Abdullahi Ganduje, governor of Kano state, says 95 percent of Almajiri roaming the streets of Kano are foreigners.
He disclosed this while speaking at a stakeholders’ meeting on free on compulsory education held at government house, Kano, on Thursday.
Almajiri is a system of Islamic education practised in northern Nigeria. Almajiri was derived from an Arabic word, rendered “al-Muhajirun” in English transliteration, meaning a person who leaves his home in search of knowledge.
Ganduje said the state government developed a compulsory free education initiative to overcome the situation by coming up with a policy that will bring an end to the trend.
He said the state is planning a special summit where all issues involved in the policy will be deliberated upon.
“We all believe that education is one of the major routes to economic prosperity and a corridor to scientific and technological advancement. It is at the same time, as largely regarded and enunciated, a veritable tool to combat unemployment,” he said.

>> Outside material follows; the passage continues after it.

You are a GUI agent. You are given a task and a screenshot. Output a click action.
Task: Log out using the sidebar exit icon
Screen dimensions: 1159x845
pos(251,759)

He said the summit will seek practical ways to achieve the desired goals of the free and compulsory education, from primary to senior secondary school education.

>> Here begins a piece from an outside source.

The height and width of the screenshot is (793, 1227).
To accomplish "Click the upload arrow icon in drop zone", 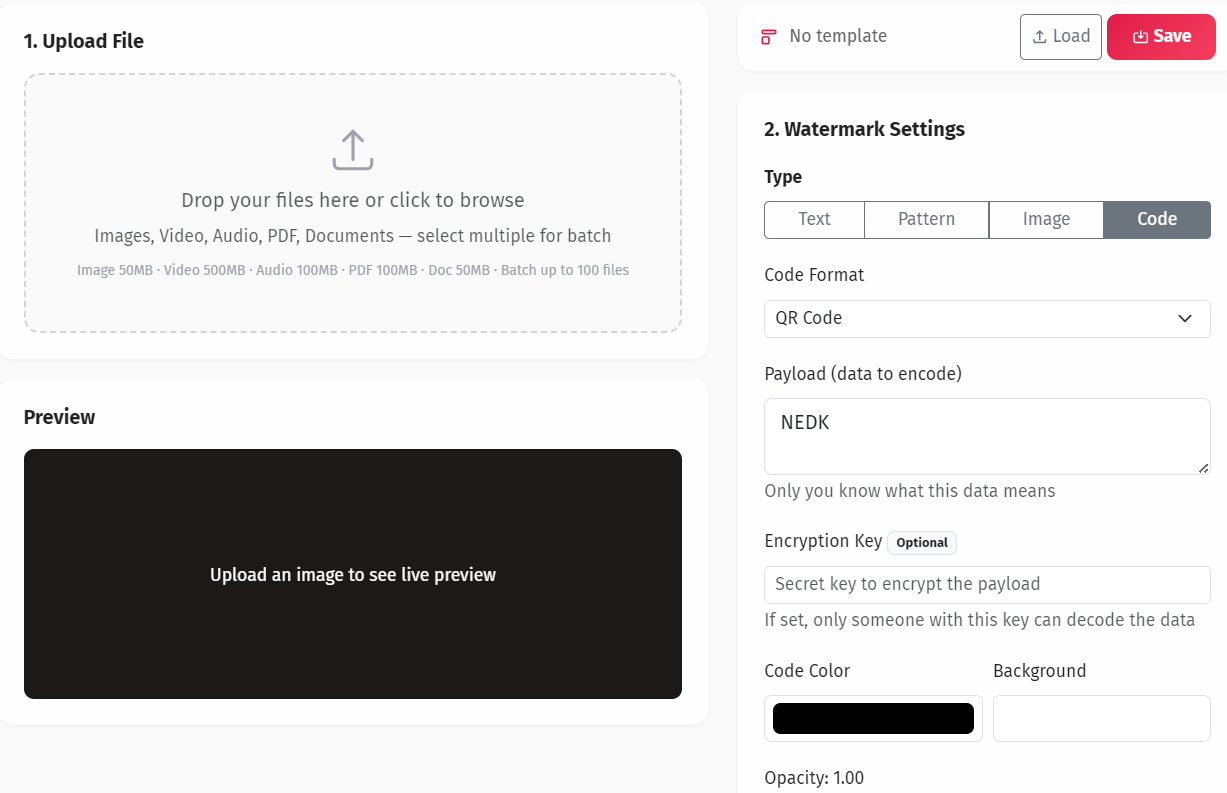I will pos(352,150).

“Part of our stakeholders for this noble policy are experts who specialise in basic education, some in science and technical education, some in assessment and quality control in education, some in examination management and also some would come from Almajiri system of education,” he said.
Ganduje said traditional institution will also form a part of the critical stakeholders in the implementation stage of the policy, adding that “because we believe in the important role they play in the education of our wards and the advancement of the sector as a whole, we said they must be included.”
He also urged the media to “come forward and be good partner for the overall development of the education sector in the state.”